I spent many afternoons and evenings thinking that there wasn’t anyone who cared about me and the only way that’d I’d ever make friends was once I put myself out there and become confident.

While those things most certainly help and I teach many of my students basic principles about confidence and where to socialize with people, I often find that there are deeper reasons why you can feel so lonely at times, and that’s exactly what we’re gonna tackle today.

I need you to get one thing straight, there’s a difference between being lonely versus being alone.

Being lonely means that you have a negative feeling such as sadness or dissatisfaction from not having anyone around you. Loneliness means that you simply don’t feel good.

On the other hand, being alone means that you don’t have anyone physically around you. This is an actual state of being and can be a fact. Like when I’m in my room writing scripts for these youtube videos, I am physically alone because there’s no one else in the room.

You notice there’s a difference between the words, loneliness versus being alone. It’s key to know the difference before we talk about what to do about it.

Now that we know the difference, let’s get cookin’!

When you’re feeling lonely, it’s usually because you have an expectation that you need to feel positive, happy, or joy in the moment. You feel guilt or sadness because you don’t have anyone around you.

Yes, these feelings are difficult and challenging to deal with, but I want to introduce you to a term called impermanence.

Impermanence means that nothing ever stays the same and things are constantly shifting and evolving. Here’s an example. Right now, I feel super amazing because I just won a million dollars for winning the lottery. But fast forward a year, the money is gone, I feel upset because I’m broke from spending all the money, and then I’m back where I was before I won the lottery. In this example, can you guess the two things that were impermanent? The two things that were impermanent were my feelings and the amount of money in my bank account.

This same framework goes for you and your loneliness. You may feel sad or guilty for feeling alone, but you’re not going to feel that way for the rest of your life.

Impermanence shows that you and your feelings are constantly evolving and changing. You just need to trust that your circumstances will be different eventually when you feel lonely.

Now let’s just say you’re simply alone. You’re by yourself. It’s just you, yourself, and….you!

Spending time alone can be one of the most wonderful things, and here’s why.

When you spend time by yourself, you get a grand opportunity to truly listen to the voice inside your heart. This sounds super cheesy, so please bear with me.

Listening to that voice inside is called your intuition or your gut instinct.
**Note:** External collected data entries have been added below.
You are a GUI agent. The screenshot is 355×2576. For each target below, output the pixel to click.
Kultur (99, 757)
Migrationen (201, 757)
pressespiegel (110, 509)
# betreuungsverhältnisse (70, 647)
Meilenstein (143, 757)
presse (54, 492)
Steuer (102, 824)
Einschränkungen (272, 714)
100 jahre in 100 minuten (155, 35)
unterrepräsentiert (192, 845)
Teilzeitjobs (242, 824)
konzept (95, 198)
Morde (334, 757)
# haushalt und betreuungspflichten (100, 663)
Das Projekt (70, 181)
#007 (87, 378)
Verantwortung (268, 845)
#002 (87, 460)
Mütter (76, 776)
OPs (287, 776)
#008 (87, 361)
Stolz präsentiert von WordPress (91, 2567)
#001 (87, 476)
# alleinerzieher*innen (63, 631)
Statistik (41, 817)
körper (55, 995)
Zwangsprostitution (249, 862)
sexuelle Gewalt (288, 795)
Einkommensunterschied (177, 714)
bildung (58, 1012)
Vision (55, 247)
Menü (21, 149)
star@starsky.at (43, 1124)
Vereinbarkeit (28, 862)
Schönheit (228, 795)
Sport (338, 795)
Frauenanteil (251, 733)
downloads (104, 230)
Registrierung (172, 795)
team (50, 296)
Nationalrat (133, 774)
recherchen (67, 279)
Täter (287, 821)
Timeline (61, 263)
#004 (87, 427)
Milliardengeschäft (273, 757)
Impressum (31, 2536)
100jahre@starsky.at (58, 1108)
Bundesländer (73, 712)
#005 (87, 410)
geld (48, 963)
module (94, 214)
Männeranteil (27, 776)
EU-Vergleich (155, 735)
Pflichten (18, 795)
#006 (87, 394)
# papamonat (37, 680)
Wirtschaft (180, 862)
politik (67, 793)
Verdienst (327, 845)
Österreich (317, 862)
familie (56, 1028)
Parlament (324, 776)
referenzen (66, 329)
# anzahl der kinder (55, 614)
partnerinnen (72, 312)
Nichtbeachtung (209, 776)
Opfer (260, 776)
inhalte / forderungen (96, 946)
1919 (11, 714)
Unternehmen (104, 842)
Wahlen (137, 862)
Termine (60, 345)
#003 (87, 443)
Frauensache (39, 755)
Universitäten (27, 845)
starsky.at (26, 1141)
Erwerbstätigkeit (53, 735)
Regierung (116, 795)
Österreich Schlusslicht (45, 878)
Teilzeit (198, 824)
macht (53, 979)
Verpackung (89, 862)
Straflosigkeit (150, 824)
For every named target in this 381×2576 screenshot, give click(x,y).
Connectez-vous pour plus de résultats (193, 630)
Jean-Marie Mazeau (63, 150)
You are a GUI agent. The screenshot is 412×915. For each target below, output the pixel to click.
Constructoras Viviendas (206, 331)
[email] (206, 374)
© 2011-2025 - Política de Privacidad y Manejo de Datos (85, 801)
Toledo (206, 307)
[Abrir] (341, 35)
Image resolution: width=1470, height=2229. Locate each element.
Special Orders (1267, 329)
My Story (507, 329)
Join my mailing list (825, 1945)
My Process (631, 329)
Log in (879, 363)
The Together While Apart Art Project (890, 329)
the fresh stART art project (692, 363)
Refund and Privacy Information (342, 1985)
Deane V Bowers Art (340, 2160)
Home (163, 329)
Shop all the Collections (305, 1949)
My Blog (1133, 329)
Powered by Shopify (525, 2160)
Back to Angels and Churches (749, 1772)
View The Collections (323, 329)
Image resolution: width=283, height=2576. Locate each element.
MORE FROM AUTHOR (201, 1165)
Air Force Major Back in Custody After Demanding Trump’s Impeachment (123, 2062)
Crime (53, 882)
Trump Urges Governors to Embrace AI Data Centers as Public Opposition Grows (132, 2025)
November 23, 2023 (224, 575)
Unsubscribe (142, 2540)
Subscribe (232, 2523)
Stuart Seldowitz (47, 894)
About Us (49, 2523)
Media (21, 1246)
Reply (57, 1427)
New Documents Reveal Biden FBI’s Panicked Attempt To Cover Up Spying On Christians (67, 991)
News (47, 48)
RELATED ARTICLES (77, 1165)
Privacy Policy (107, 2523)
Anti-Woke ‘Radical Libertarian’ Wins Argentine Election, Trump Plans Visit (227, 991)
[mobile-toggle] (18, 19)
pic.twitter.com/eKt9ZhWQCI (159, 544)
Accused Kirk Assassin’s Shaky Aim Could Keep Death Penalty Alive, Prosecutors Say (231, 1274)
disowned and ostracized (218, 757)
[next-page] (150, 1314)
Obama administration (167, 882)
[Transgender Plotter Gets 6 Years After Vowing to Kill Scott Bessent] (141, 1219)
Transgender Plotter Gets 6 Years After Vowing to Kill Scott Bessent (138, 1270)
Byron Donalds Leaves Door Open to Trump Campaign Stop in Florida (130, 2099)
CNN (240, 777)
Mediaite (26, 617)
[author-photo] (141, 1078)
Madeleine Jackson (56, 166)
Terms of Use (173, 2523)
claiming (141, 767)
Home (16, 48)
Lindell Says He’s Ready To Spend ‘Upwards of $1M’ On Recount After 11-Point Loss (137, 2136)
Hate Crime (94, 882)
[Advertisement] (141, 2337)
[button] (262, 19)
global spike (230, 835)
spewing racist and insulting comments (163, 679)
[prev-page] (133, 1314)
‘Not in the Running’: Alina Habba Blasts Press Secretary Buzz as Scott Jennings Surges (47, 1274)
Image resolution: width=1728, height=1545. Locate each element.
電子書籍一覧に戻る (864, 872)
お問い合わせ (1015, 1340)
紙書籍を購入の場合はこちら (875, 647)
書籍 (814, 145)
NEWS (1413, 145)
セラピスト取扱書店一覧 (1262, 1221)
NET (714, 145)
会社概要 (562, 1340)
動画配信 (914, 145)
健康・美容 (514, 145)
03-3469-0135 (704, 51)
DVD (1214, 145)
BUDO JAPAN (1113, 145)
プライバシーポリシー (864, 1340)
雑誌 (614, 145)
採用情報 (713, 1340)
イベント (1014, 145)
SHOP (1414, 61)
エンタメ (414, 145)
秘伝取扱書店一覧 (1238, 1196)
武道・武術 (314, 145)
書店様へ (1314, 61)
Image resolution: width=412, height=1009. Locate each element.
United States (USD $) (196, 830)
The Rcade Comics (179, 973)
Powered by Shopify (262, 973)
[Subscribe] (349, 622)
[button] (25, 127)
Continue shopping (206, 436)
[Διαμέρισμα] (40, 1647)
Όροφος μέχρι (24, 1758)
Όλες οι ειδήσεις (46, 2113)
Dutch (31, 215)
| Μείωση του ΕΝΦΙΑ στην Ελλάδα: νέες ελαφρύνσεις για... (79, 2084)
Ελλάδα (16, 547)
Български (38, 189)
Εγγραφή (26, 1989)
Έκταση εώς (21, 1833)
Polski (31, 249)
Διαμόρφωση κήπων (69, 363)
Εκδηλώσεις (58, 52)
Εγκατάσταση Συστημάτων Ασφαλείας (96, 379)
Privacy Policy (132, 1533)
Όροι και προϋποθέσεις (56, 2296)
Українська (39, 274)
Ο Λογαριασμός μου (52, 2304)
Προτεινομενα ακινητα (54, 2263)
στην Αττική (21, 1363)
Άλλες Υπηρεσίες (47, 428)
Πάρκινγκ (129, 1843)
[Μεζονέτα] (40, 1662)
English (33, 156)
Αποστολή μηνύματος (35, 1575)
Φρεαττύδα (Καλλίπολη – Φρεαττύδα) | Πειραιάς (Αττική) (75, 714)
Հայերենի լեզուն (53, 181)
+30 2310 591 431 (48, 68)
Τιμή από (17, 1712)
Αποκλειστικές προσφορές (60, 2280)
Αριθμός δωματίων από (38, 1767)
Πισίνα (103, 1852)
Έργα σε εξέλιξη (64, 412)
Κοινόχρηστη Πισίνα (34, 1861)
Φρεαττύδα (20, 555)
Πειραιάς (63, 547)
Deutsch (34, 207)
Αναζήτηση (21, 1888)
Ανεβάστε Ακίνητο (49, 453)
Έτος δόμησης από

That voice is one of the most powerful teachers on the face of the planet.

That’s why successful people like you and I can practice activities like meditation, yoga or journaling so you can strengthen your intuition.

You can only access intuition when you’re alone, so I encourage you to find the joy and pleasure in spending time by yourself. It’s one of the most sacred things you can do to replenish your mind and body from all of the meaningless and negative noise in the world.

I have a call to action for you. I want you to take out a journal or a notebook right now and this write down:

“When I’m alone and I think “I am so lonely”, I remind myself that my circumstance is impermanent. I now embrace my time alone because I get to access my intuition which is a powerful tool for self-acceptance.”